LETTER: Access to insurance saved my life after cancer diagnosis

I’m writing about my own positive experience with the Affordable Care Act (ACA).

I’ve done farm work and yard work here for 20 years. Prior to 2014, I couldn’t afford health insurance and rarely went to a doctor. When we could first sign up for insurance through the ACA, I did so. Soon after, I made an appointment with my primary care provider to check a lump in my breast that I had felt a few months earlier. She immediately sent me to get a mammogram, then a biopsy. I was diagnosed with cancer that had already spread to my lymph nodes. After finding an oncologist, I went through chemo (lots), surgery and radiation. Treatment lasted a year. Now, one and a half years later, I have no signs of any cancer.

Though I generally prefer natural remedies, I have to admit that this mainstream medical treatment probably saved my life. Prior to Obamacare, I would never have had access to any of these doctors or procedures because I couldn’t have paid for them out-of-pocket. So, thank you to all those who made the ACA a reality. To those who want to dismantle the ACA, I urge you not to because I know there must be others with a story like mine.

I’m sure the ACA could be improved. Those with incomes higher than mine shouldn’t have to pay outrageous premiums every month (that’s not good access to care either).

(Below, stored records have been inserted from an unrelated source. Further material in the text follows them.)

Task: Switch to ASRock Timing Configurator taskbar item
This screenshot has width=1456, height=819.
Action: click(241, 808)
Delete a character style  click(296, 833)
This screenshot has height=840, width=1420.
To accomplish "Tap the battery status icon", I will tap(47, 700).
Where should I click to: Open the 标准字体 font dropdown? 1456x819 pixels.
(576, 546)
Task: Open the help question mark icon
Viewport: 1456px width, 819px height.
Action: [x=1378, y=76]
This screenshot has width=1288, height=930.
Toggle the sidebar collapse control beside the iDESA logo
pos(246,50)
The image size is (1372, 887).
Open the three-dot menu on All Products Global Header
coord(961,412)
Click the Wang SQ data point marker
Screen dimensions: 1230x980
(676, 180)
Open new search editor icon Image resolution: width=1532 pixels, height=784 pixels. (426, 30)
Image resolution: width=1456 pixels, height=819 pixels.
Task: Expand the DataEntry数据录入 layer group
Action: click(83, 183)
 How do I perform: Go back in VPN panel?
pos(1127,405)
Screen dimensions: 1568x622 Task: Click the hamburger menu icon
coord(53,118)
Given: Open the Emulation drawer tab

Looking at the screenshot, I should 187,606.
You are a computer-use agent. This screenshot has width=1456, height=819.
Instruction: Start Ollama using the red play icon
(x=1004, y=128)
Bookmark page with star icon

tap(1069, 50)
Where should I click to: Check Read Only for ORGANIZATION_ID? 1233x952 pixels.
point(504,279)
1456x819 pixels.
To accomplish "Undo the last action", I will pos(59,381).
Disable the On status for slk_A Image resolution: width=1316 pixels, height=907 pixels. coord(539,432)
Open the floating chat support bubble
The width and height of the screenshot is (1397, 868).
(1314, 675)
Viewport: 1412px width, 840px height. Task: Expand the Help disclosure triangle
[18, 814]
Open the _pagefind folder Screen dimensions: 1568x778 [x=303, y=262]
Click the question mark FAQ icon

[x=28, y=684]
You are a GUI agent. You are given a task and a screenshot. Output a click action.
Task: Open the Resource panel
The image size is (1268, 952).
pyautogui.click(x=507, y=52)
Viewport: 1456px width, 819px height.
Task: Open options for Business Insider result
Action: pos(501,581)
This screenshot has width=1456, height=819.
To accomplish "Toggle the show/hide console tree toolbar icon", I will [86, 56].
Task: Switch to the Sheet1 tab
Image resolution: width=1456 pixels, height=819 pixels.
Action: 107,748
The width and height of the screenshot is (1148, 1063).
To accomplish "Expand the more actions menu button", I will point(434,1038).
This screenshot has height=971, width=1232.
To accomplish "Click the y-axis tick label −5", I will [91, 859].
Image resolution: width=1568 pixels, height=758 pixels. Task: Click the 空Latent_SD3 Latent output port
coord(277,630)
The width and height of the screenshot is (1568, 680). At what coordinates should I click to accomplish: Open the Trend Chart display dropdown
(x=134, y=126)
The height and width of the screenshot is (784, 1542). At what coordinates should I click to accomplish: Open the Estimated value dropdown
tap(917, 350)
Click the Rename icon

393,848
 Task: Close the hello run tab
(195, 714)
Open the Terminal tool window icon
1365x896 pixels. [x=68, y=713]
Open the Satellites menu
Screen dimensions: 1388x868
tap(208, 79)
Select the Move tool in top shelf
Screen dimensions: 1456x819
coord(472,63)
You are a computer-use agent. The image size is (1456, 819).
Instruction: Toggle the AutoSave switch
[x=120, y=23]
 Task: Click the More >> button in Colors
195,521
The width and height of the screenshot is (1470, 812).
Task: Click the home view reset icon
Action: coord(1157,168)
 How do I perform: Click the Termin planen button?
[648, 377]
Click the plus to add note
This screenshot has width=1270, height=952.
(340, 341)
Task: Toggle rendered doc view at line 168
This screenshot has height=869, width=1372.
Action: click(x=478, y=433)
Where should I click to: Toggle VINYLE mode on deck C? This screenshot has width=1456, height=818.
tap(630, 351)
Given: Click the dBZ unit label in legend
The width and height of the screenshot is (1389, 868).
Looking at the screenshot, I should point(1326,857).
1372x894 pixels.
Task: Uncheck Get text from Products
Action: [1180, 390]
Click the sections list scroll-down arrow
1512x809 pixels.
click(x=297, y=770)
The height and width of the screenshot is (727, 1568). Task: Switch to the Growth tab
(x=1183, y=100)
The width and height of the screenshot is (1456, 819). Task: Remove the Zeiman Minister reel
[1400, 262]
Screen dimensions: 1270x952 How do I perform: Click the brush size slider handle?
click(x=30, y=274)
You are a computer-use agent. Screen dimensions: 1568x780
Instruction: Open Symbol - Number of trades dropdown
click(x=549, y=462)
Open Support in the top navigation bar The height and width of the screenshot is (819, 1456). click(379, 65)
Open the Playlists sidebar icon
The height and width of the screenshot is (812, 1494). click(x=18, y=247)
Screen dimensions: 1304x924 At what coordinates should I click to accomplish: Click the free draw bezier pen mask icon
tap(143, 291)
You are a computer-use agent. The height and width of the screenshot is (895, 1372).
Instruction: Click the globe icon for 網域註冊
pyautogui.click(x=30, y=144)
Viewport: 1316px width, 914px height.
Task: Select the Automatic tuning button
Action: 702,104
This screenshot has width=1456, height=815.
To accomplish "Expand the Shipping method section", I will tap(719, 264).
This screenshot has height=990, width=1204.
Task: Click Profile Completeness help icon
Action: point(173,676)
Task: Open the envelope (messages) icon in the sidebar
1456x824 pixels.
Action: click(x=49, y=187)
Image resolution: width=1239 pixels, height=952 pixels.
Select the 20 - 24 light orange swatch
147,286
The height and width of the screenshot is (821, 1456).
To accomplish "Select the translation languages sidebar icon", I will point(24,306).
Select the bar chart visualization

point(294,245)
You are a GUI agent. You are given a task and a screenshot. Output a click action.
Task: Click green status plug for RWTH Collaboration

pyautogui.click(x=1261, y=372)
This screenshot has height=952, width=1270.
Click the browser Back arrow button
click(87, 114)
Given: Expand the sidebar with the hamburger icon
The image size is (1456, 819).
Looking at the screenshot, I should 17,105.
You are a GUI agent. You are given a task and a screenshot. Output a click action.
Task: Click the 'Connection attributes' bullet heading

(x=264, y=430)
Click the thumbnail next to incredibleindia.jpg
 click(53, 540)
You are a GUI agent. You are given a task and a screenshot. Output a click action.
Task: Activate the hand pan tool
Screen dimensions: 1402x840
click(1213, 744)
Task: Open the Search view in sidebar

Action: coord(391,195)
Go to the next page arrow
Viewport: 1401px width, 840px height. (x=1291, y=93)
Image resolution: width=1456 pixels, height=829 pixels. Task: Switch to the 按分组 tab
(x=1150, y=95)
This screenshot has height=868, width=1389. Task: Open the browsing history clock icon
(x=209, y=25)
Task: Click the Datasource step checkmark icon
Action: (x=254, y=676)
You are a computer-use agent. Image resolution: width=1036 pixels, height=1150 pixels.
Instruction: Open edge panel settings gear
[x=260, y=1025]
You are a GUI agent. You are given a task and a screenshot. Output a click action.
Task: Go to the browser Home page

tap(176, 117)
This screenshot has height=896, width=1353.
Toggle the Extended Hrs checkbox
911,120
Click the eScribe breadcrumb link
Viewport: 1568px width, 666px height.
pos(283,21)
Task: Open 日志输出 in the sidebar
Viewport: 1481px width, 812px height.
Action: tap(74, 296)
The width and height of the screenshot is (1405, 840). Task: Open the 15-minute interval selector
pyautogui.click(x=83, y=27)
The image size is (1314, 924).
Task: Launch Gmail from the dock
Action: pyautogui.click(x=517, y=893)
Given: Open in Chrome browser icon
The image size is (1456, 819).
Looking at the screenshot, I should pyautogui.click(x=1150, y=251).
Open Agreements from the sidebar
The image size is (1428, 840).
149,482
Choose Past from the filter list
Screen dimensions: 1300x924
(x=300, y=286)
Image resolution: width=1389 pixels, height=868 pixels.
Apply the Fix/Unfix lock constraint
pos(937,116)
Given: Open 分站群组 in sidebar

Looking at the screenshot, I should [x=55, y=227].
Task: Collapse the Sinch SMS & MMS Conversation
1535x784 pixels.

Yet, those with low incomes like mine have benefitted in life and death ways from having access to health care at all. Ultimately, I think we’d all be better off with universal health care that doesn’t rely on the approval or disapproval of insurance companies for the well-being of our bodies. In the meantime, having expanded access to health care through the ACA is better than not having the ACA at all.